WORK INSTRUCTION: Return only these lines: the one that contains "Instruction: Check the box for 10.2.2.126" and every line after it through the end of the listing, exactly, without pictures.

DATA EXCERPTS:
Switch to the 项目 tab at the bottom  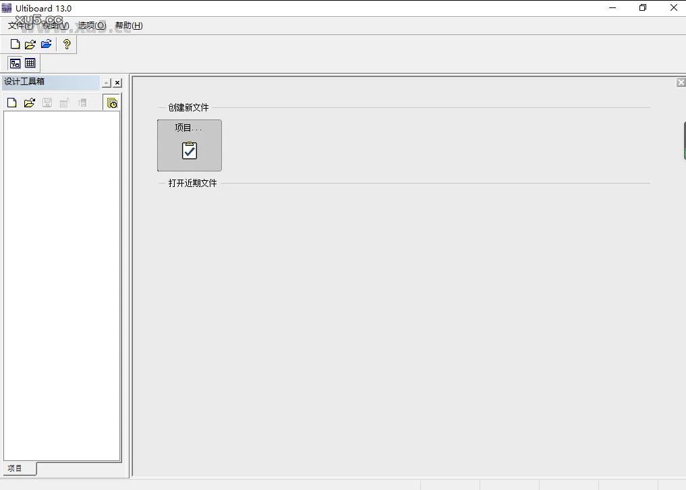click(x=14, y=468)
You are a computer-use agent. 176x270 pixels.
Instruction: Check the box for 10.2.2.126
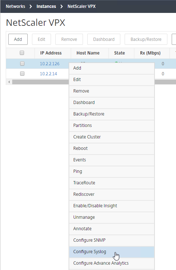point(22,63)
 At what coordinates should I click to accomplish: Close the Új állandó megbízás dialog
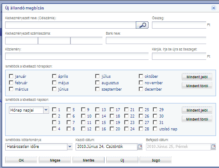point(213,8)
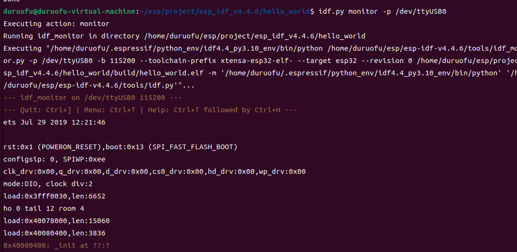Screen dimensions: 517x252
Task: Click the 'load:0x3fff0030,len:6652' line
Action: tap(54, 196)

EXPECTED ANSWER:
Instruction: Check the box for 10.2.2.126
point(22,63)
 At what coordinates should I click to accomplish: Close the Új állandó megbízás dialog
point(213,8)
Screen dimensions: 517x252
Task: Click the 'load:0x3fff0030,len:6652' line
Action: tap(54, 196)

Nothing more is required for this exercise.